ASSIGNMENT: Across the entries that follow, tally every line holding the word "agent" and reply with the count alone.

DATASET RECORDS:
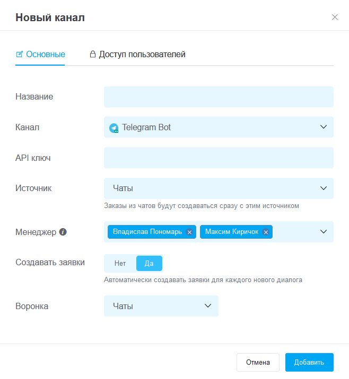Screen dimensions: 349x379
Task: Open the Основные tab
Action: tap(40, 55)
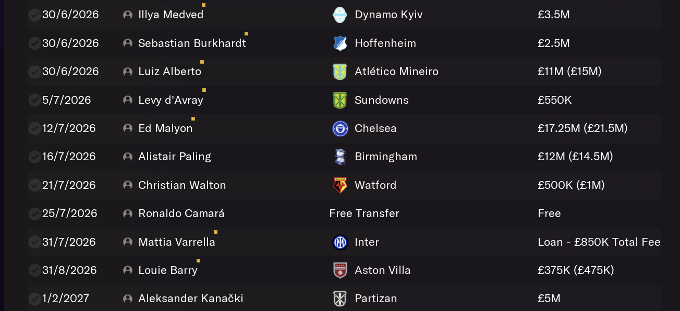Click the Dynamo Kyiv club badge
This screenshot has width=680, height=311.
tap(340, 15)
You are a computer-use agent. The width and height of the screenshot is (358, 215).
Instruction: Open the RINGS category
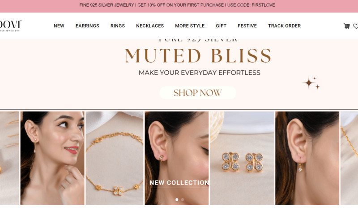click(118, 26)
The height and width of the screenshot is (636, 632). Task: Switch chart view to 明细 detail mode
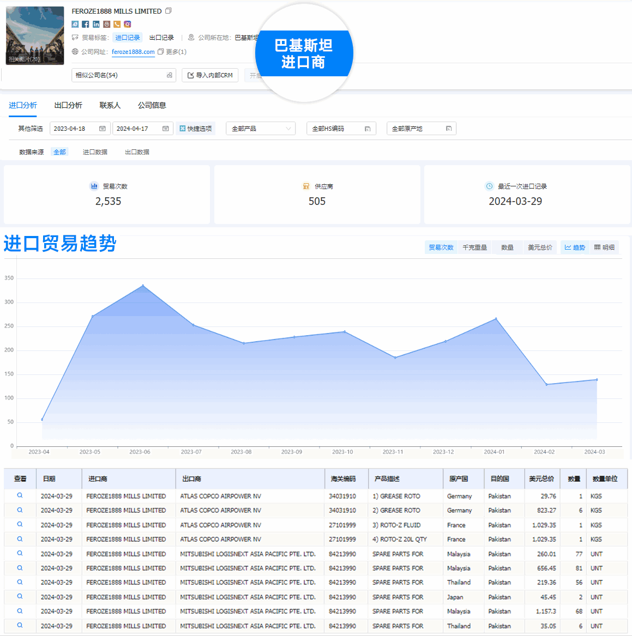(x=605, y=247)
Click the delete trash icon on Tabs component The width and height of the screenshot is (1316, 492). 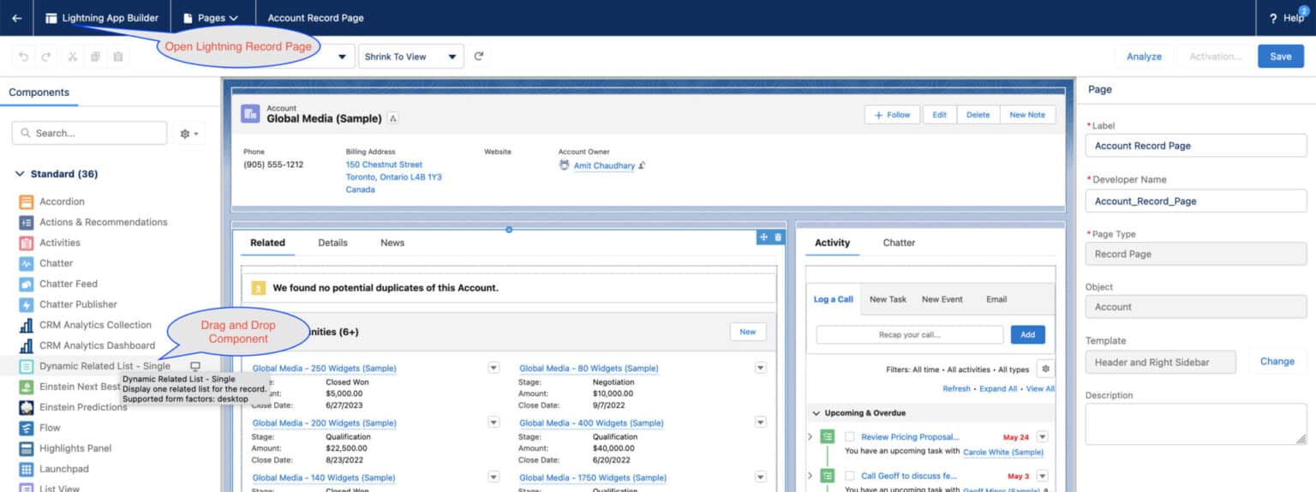click(778, 237)
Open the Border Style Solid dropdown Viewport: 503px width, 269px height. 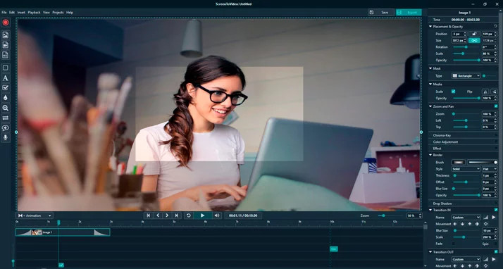point(466,168)
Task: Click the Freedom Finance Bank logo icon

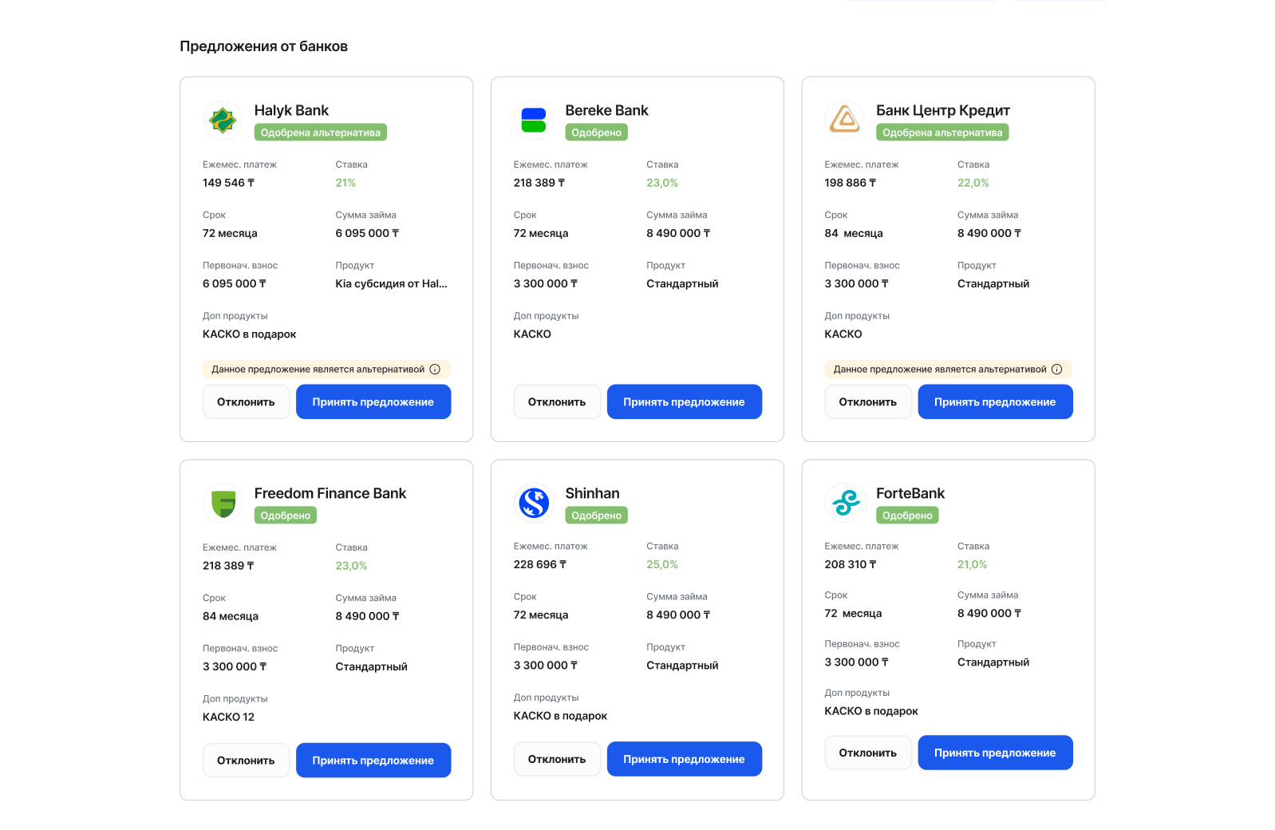Action: pos(223,504)
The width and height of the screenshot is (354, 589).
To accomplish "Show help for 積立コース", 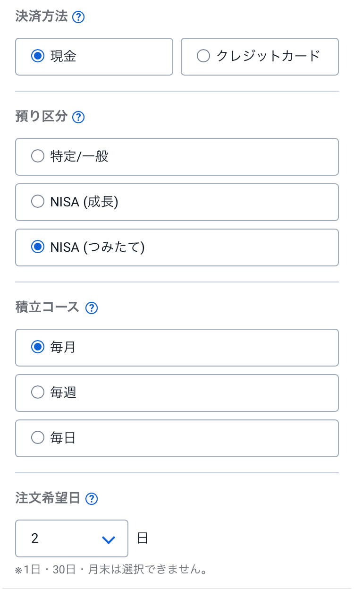I will click(x=92, y=308).
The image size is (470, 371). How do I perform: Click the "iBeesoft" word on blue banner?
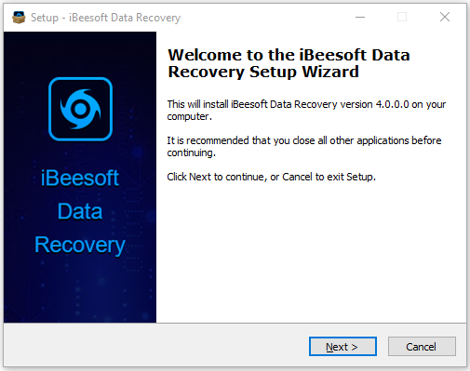click(80, 178)
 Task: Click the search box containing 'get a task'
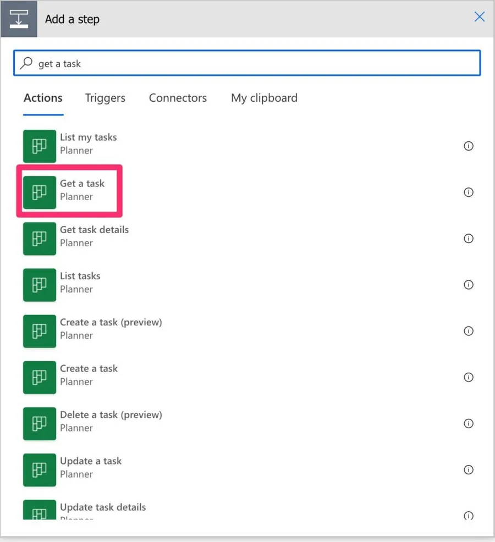(248, 64)
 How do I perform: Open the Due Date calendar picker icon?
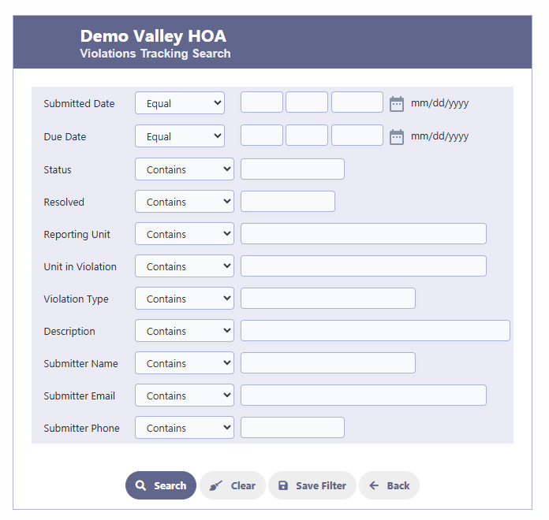tap(396, 137)
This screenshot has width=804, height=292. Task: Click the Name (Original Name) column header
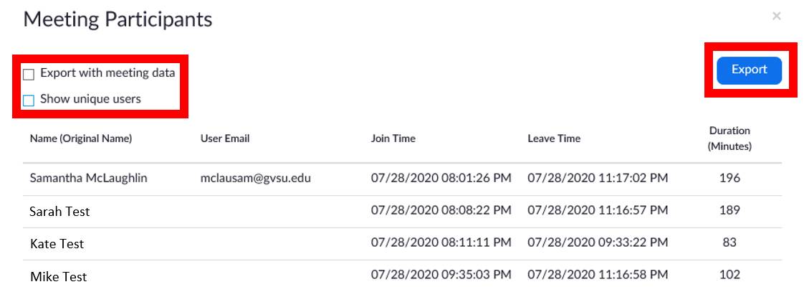81,138
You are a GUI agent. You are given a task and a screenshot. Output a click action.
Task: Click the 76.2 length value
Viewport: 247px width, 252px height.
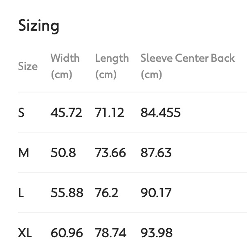106,193
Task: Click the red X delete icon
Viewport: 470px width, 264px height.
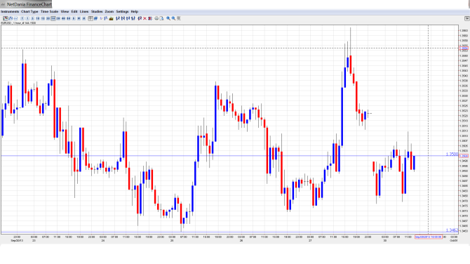Action: [145, 18]
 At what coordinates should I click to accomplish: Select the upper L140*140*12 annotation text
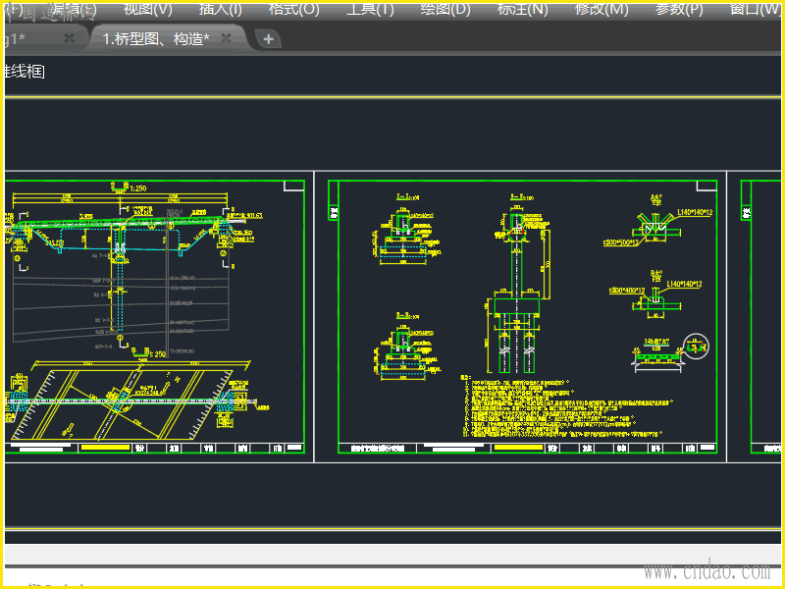[x=696, y=212]
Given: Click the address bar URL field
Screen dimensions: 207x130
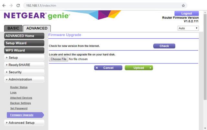Looking at the screenshot, I should (97, 5).
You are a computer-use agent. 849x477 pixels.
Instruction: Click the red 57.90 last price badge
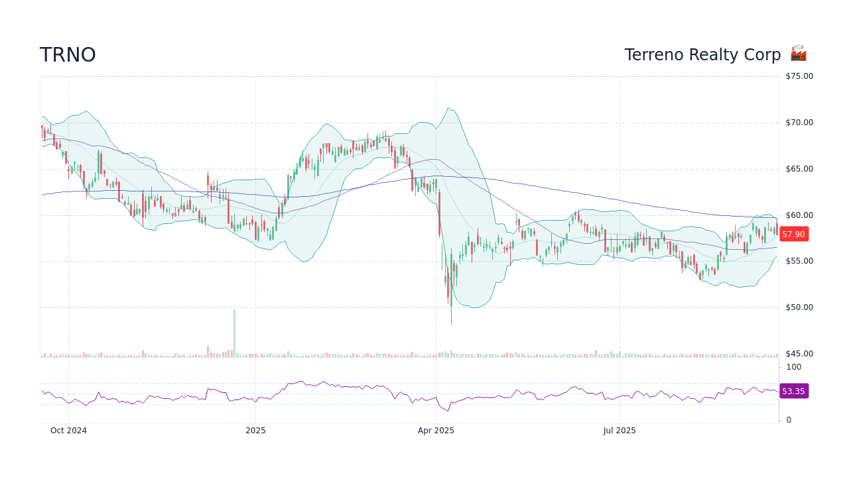coord(793,234)
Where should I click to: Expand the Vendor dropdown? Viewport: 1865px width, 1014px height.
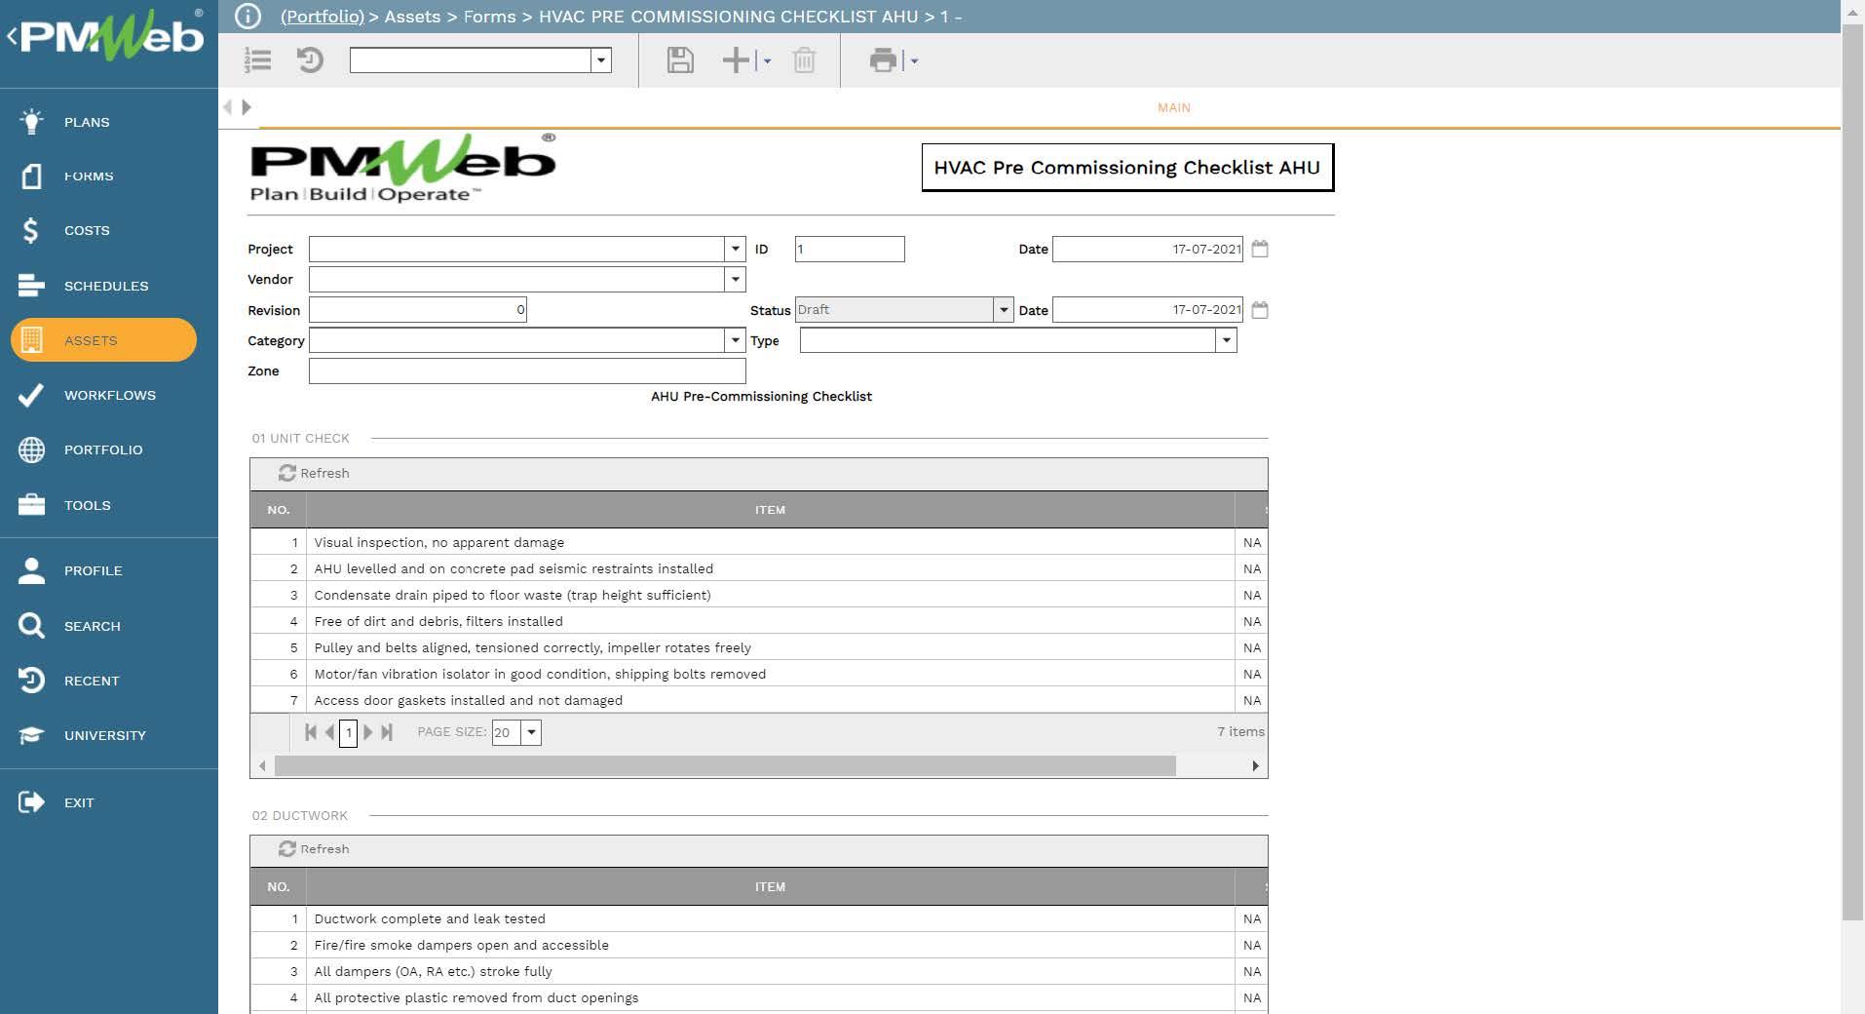click(735, 280)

SOLUTION BELOW: 3